# Written task
Starting at the beginning of the records and stopping after the line that contains "авиабилеты (566, 37)", rewrite them with "Identify" changed to "Determine" and nothing else altered. Omit the pictures.

# Material shown
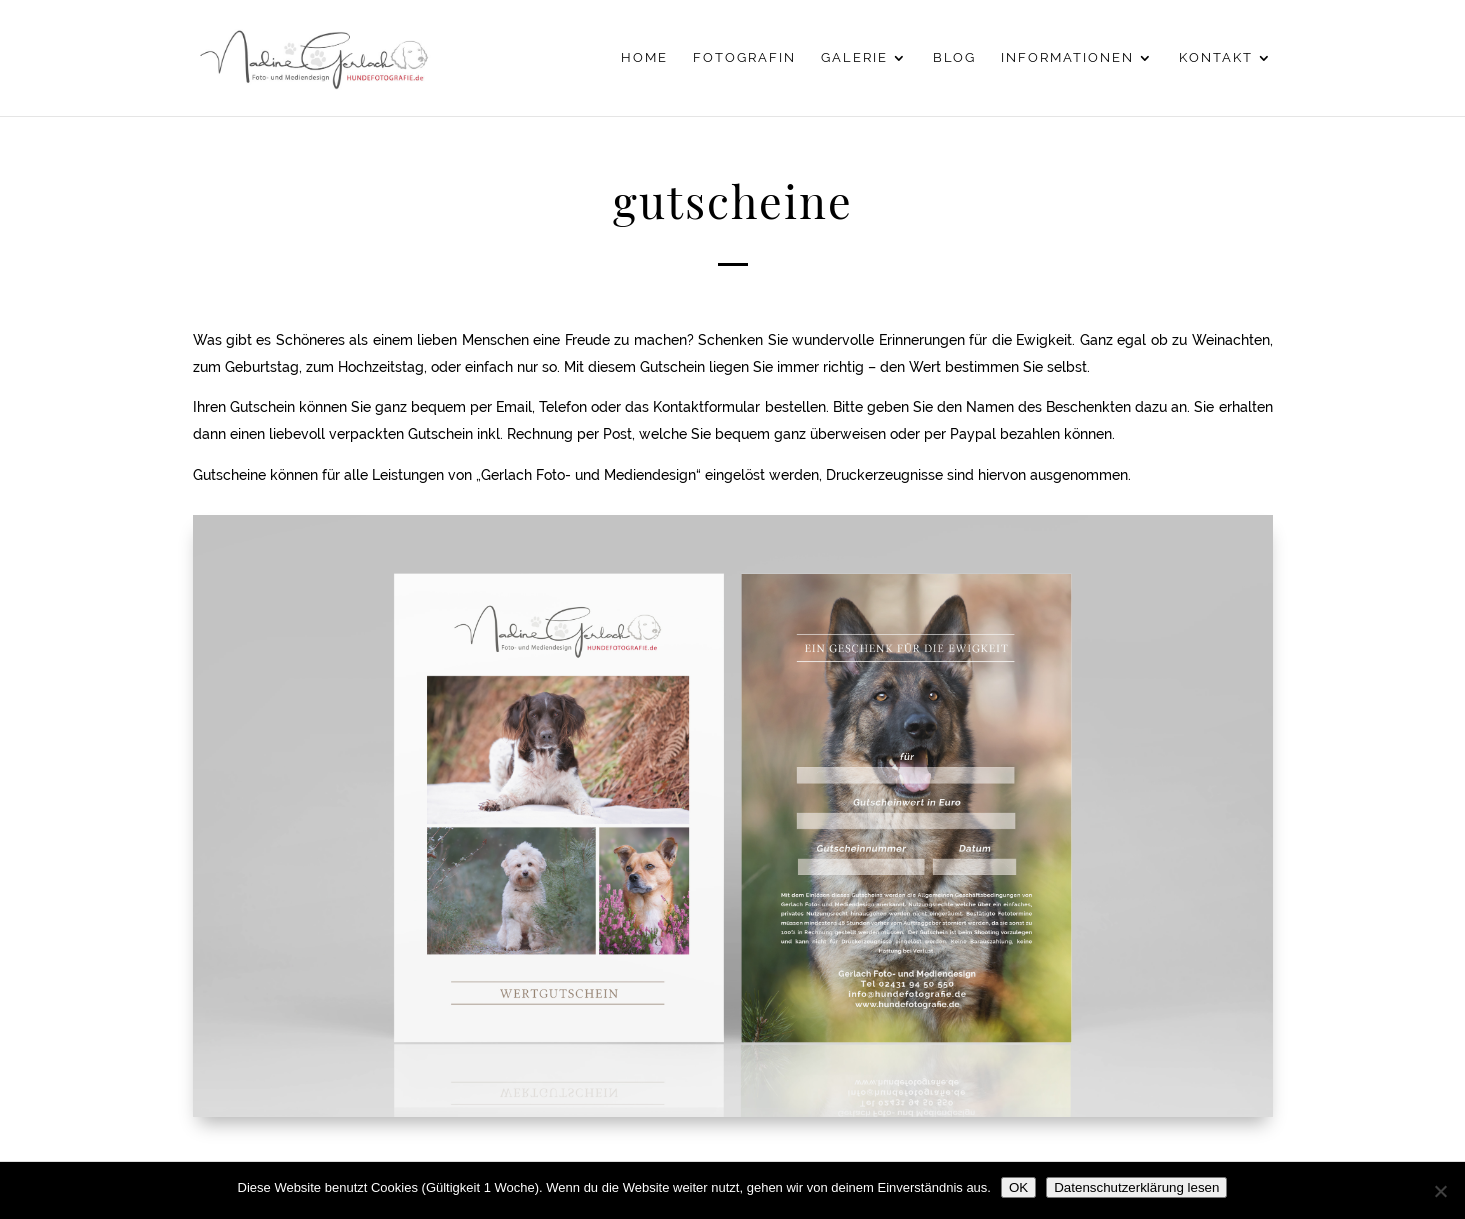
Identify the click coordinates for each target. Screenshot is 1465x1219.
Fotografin (744, 58)
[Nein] (1440, 1191)
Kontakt (1216, 58)
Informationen (1067, 58)
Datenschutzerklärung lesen (1136, 1187)
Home (644, 58)
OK (1018, 1187)
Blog (954, 58)
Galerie (854, 58)
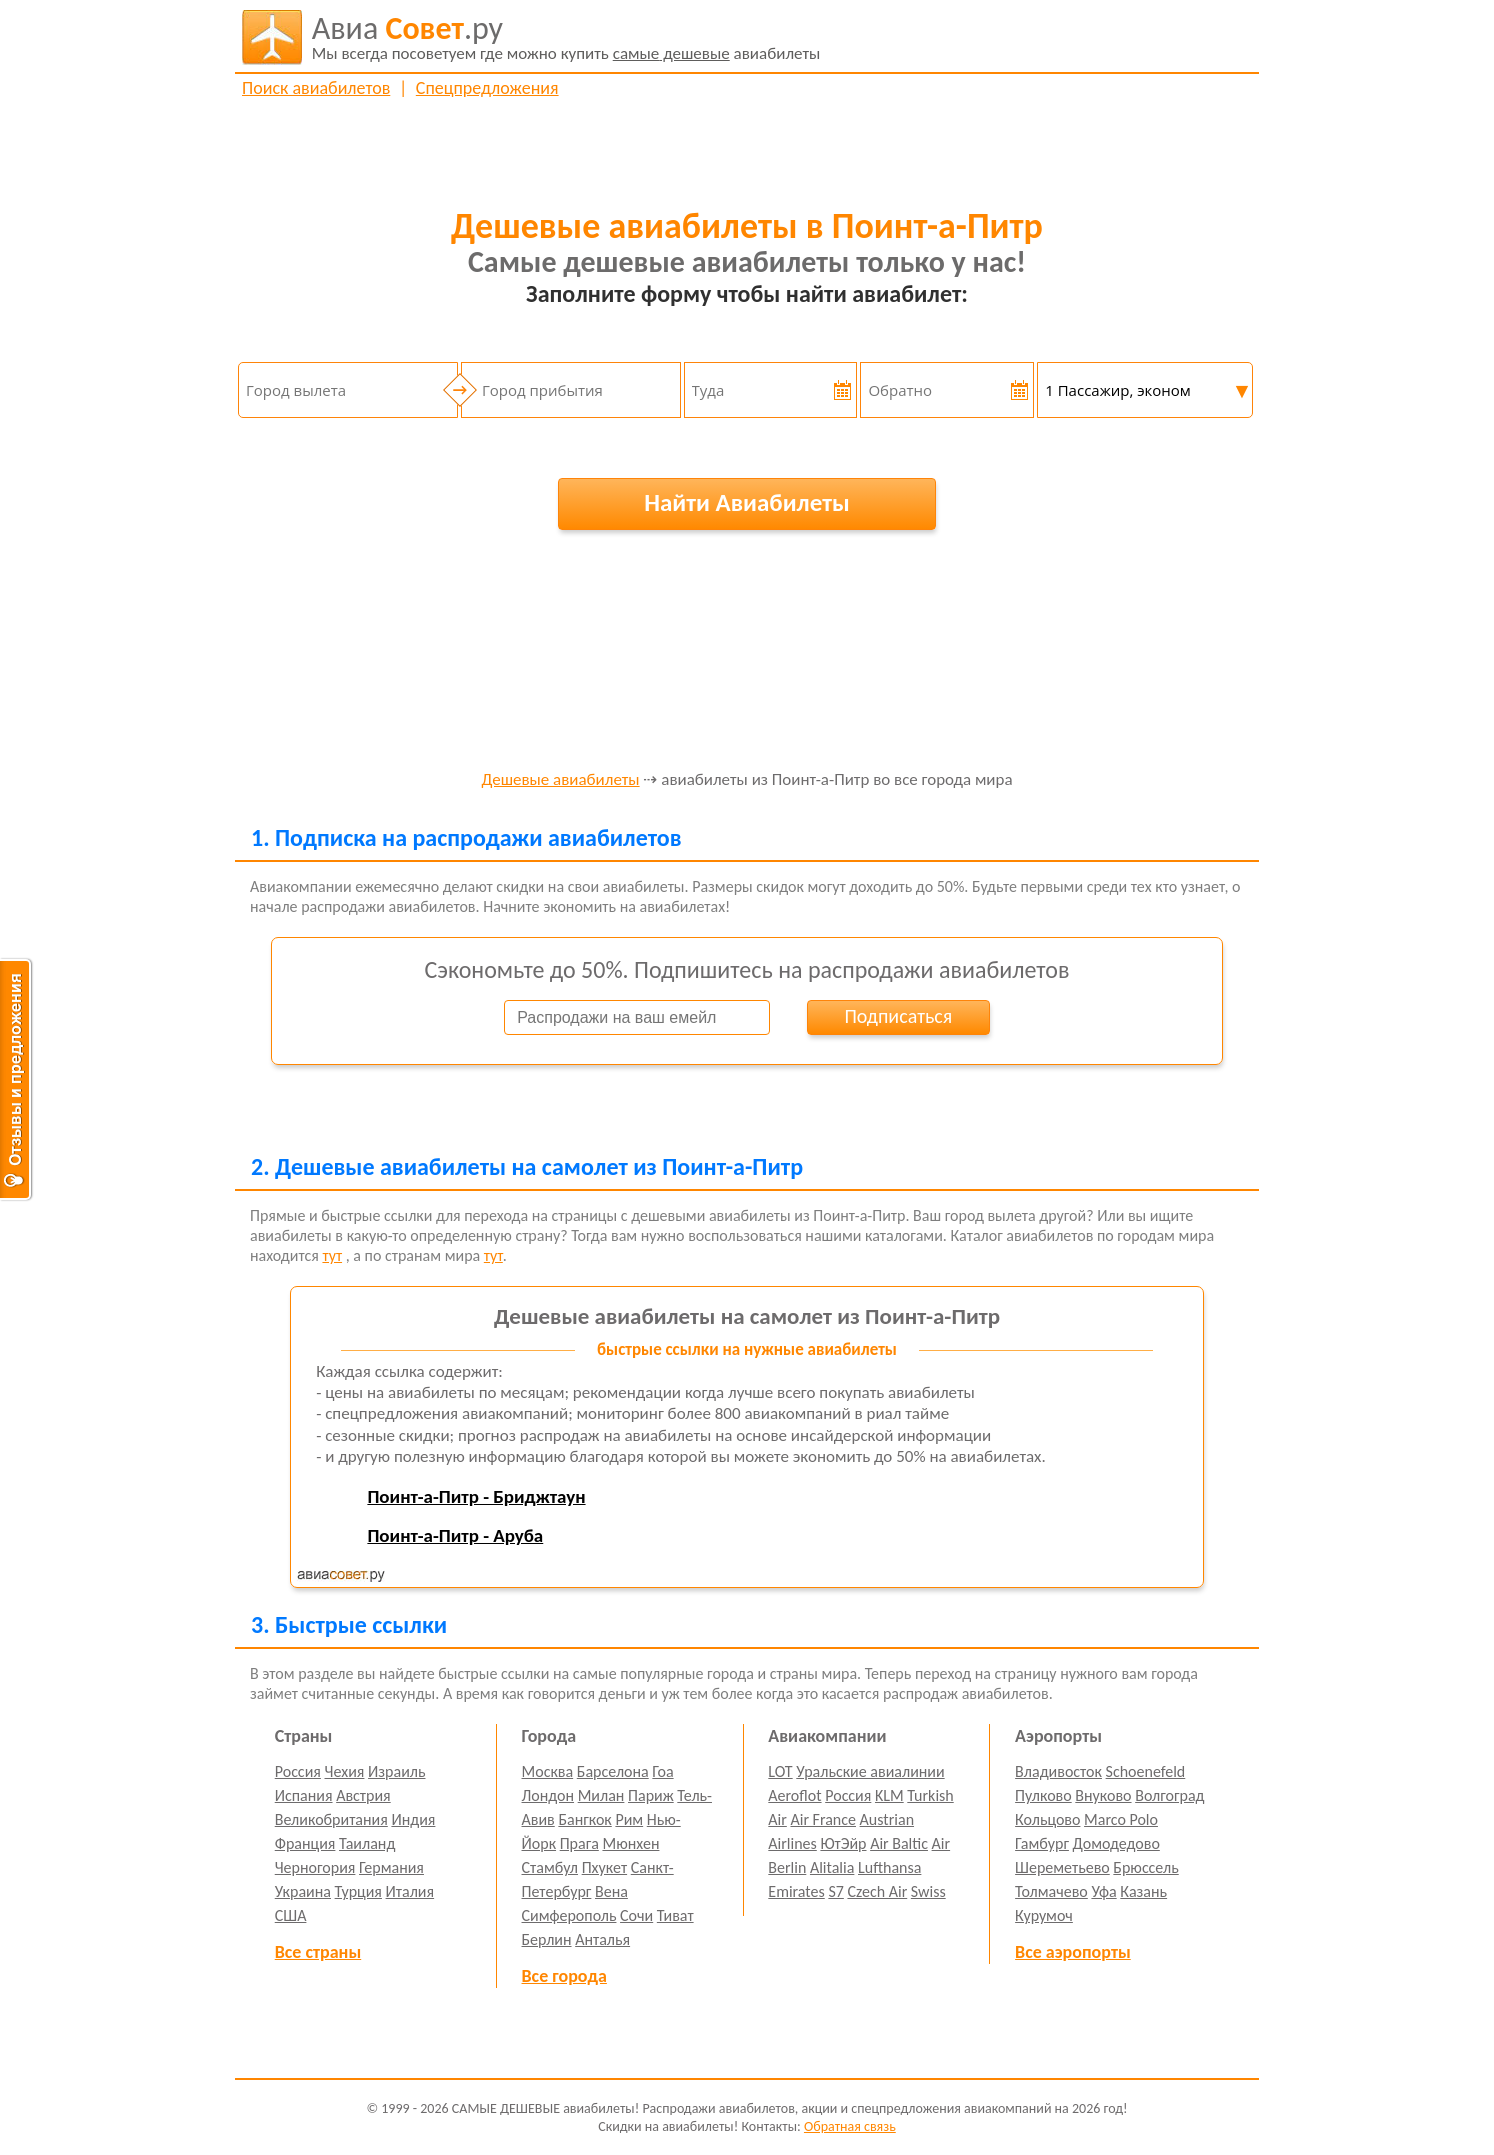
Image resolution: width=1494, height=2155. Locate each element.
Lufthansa (889, 1867)
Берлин (547, 1939)
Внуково (1103, 1795)
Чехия (345, 1771)
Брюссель (1145, 1867)
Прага (579, 1843)
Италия (410, 1891)
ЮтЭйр (843, 1843)
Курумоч (1044, 1915)
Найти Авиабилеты (747, 502)
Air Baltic (899, 1843)
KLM (889, 1795)
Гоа (662, 1771)
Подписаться (898, 1016)
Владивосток (1058, 1771)
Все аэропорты (1073, 1952)
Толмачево (1051, 1891)
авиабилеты (566, 37)
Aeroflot (794, 1795)
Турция (358, 1891)
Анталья (602, 1939)
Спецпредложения (487, 88)
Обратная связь (850, 2126)
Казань (1143, 1891)
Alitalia (832, 1867)
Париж (651, 1795)
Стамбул (550, 1867)
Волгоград (1169, 1795)
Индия (413, 1819)
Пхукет (604, 1867)
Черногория (315, 1867)
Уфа (1103, 1891)
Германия (391, 1867)
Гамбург (1042, 1843)
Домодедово (1116, 1843)
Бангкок (584, 1819)
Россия (298, 1771)
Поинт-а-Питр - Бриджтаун (476, 1496)
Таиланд (367, 1843)
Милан (601, 1795)
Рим (629, 1819)
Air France (823, 1819)
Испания (304, 1795)
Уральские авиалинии (870, 1771)
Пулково (1043, 1795)
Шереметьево (1062, 1867)
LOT (780, 1771)
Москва (548, 1771)
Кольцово (1047, 1819)
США (291, 1915)
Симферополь (569, 1915)
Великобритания (331, 1819)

# Result
Determine the click coordinates for each target. Screenshot is 1465x1219.
Fotografin (744, 58)
[Nein] (1440, 1191)
Kontakt (1216, 58)
Informationen (1067, 58)
Datenschutzerklärung lesen (1136, 1187)
Home (644, 58)
OK (1018, 1187)
Blog (954, 58)
Galerie (854, 58)
Image resolution: width=1494, height=2155. Locate each element.
Lufthansa (889, 1867)
Берлин (547, 1939)
Внуково (1103, 1795)
Чехия (345, 1771)
Брюссель (1145, 1867)
Прага (579, 1843)
Италия (410, 1891)
ЮтЭйр (843, 1843)
Курумоч (1044, 1915)
Найти Авиабилеты (747, 502)
Air Baltic (899, 1843)
KLM (889, 1795)
Гоа (662, 1771)
Подписаться (898, 1016)
Владивосток (1058, 1771)
Все аэропорты (1073, 1952)
Толмачево (1051, 1891)
авиабилеты (566, 37)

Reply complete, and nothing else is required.